標的はもちろんウロンダーマン。今まさにひしゃげた臓物塊にすべく…爆走!!
「をー」
相対するウロンダーマン。正面に構えるその立ち姿は、さながら三銃士が一人。時代が時代なら、その振る舞いだけで名誉賞が貰えるだろう。

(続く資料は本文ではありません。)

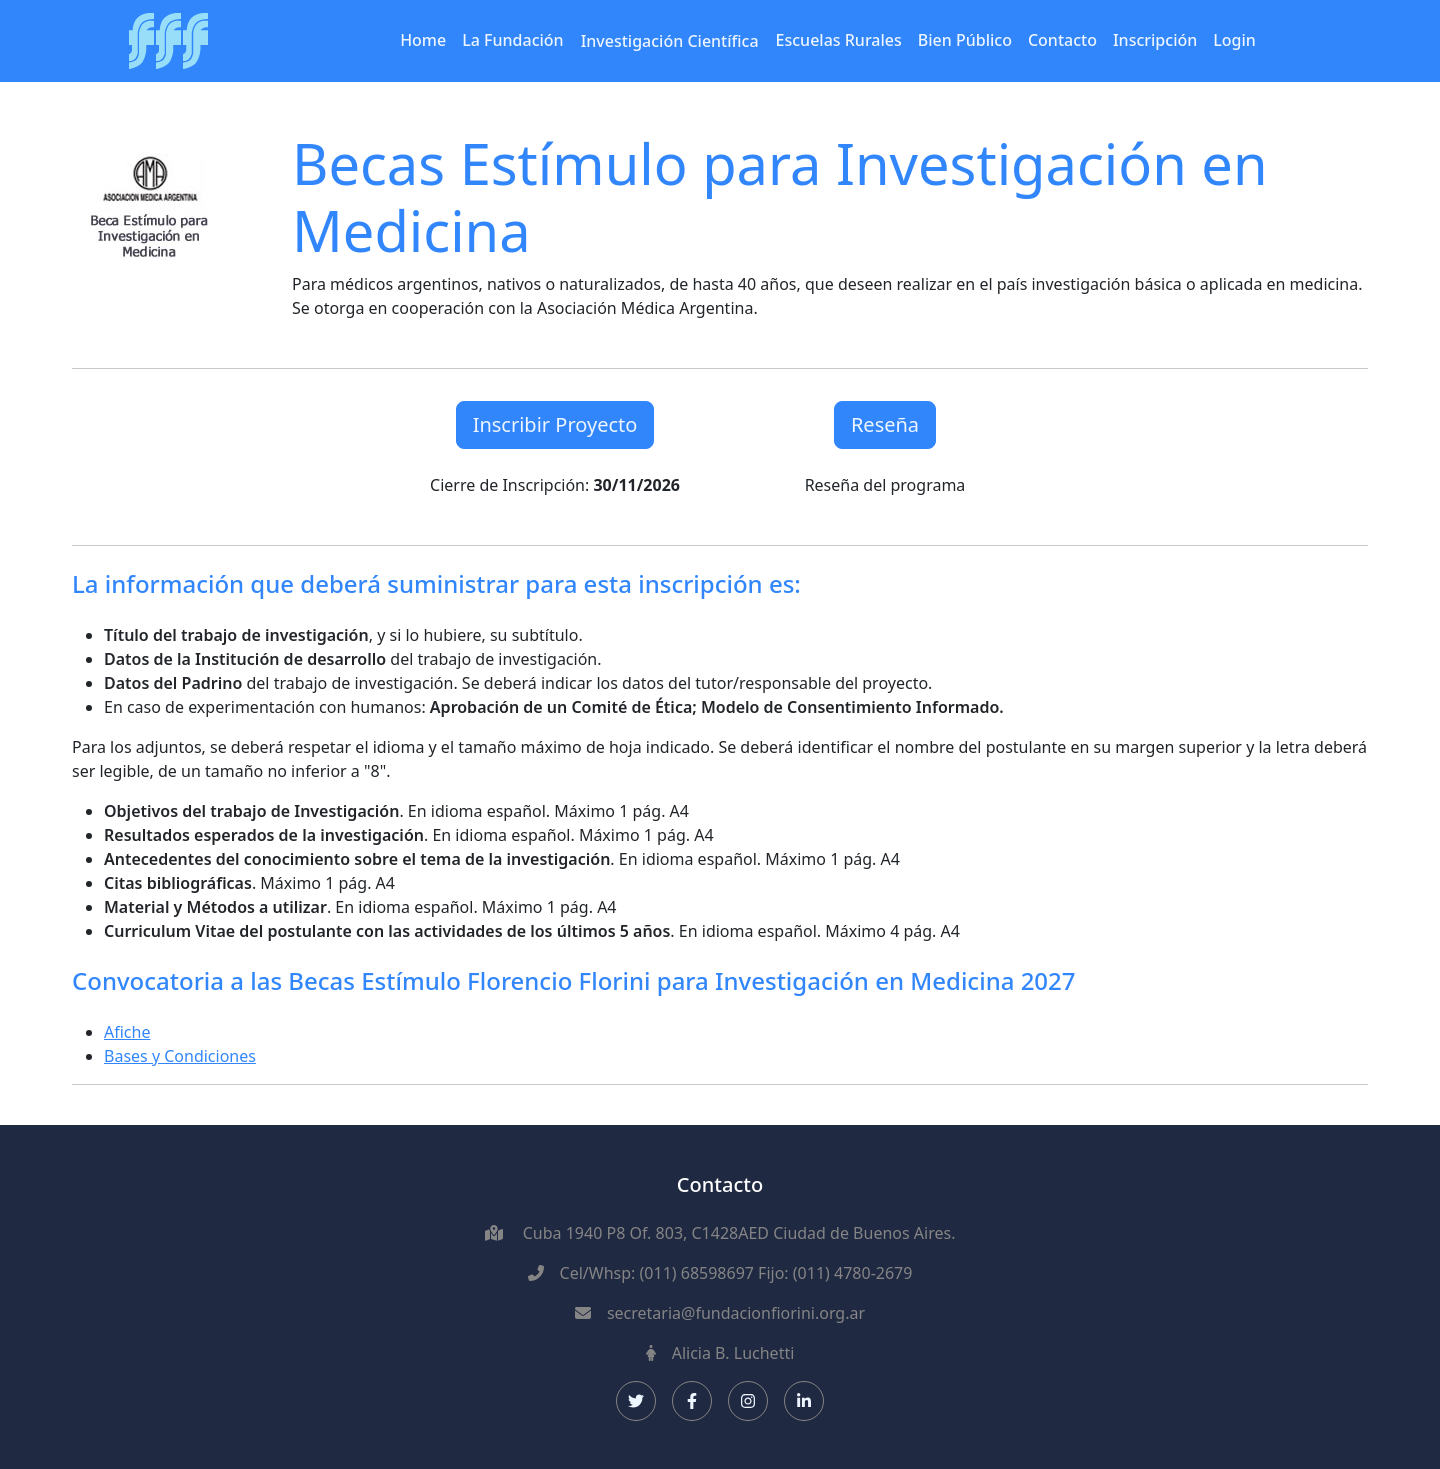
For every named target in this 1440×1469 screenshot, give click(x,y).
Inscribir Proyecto (555, 424)
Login (1234, 40)
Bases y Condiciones (180, 1056)
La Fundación (512, 40)
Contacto (1062, 40)
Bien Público (965, 40)
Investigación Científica (670, 41)
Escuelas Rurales (839, 40)
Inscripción (1155, 40)
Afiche (127, 1032)
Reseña (885, 424)
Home (423, 40)
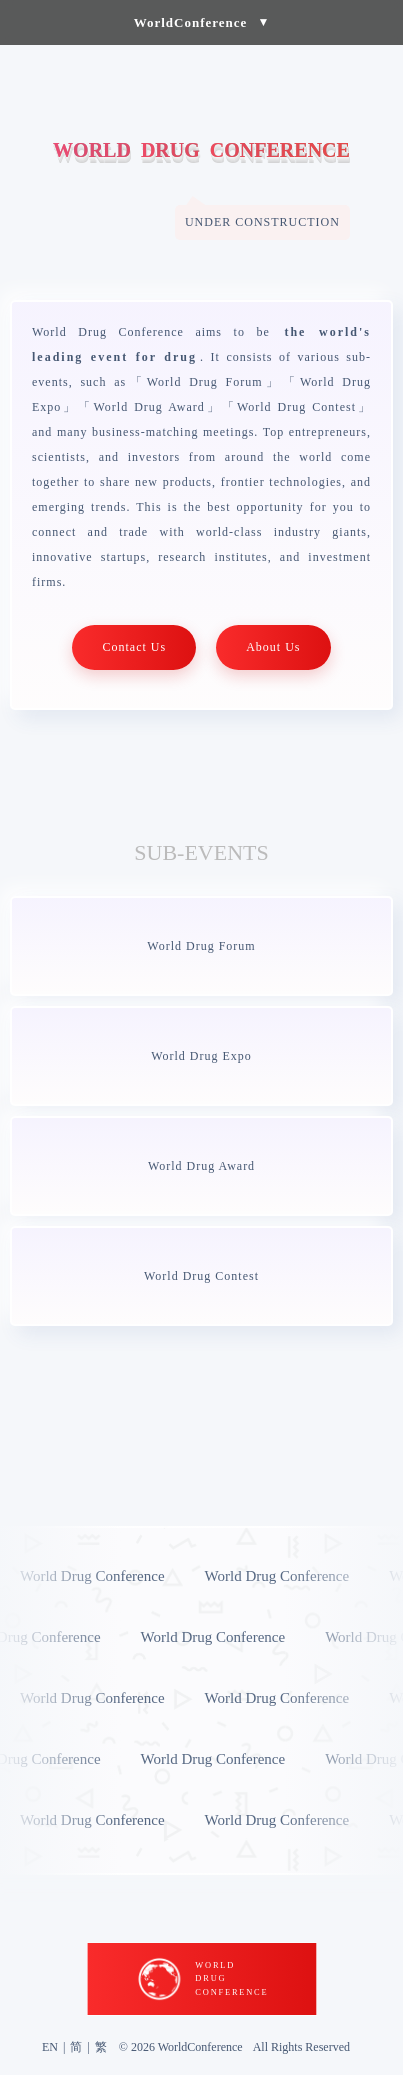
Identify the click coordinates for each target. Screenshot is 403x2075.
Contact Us (134, 647)
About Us (273, 647)
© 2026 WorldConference (181, 2047)
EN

手に持つレイピアも、まるで中世の骨董品のようにヒストリカルな紋様が刻まれた一品。スレンダーな刃は駐車場の蛍光灯に晒されメタリックに反射。串刺しの風格を漂わせた。
その…レイピアの先端を前へ。
体は右肩を前に出し、左手を後ろ腰へ回す。それに合わせて右足を前、左足を後ろへ。
古風でいて洗練された構え。体の重心を前に寄せた、突くこと一辺倒の、愚直とも取れるフォーム。
剣士と車。ヒトとテクノロジー。
先に動いたのは…ヒトだった!
今! まさに!! 軽やかな、重さを感じさせない足さばきで剣先を前へ!!
「いざ…尋常に!!」
そうして突き出されたレイピア根元が、まるで風船のように 『プクーーっ』っと膨らんだ。
「キいッッッ……!?」
ストローで吸い上げられるように、その膨らみが大きくなりながら先端へと移動。
やがて剣先の限界まで達した時、レイピア全体がまるで…! 卵を丸呑みしようとして失敗した蛇みたく大きくしなり、何かを吐き出した!
吐き出されたのは…砲弾!!
「キィイいイイいいいいいい!??」
幻惑車は当然か、急ブレーキをかけて車体を止めようと踏ん張る。
しかし…既に最高速で爆走していた鉄の塊が、踏ん張り程度で止まるのか?
「油断しましたねぇ ありがとうございましたー!」
砲弾は見事に命中!
辺りに爆炎と煙をもたらした。
…しかし!
「キぃイイィイいいいィィィィィィィィイ!!!」
煙を切り裂き、虎のカラゲンキ!
視界をよくするためか、あるいは自分を鼓舞するためか。ヘッドライトを『チッカチッカ!』点灯して、ベッコベコに凹んだ車体でこちらに突っ込んで…
「廃車が 頑張ったな」
ヘッドライトのおかげで分かりやすかった!
ウロンダーマンの前に立ち、釣り上げるように幻惑車を寄せる。
腕に力を。まるで鉄パイプと一体化するほど、強く強く握りしめた。
そして…我慢と力みが最高潮に達したその時!
思いっきりッ!ボンネット目掛けて鉄パイプを振り下ろした!!
「キィいいィィイいイィィィィィィ!!! キィ!キィ!! きィィイイイイィィぃぃぃ…」
幻惑車は地面に前のめりに埋まると、やがてカラカラと後ろタイヤを回し、ついにはヘッドライトさえ消えて 『ガタン!』潰えた。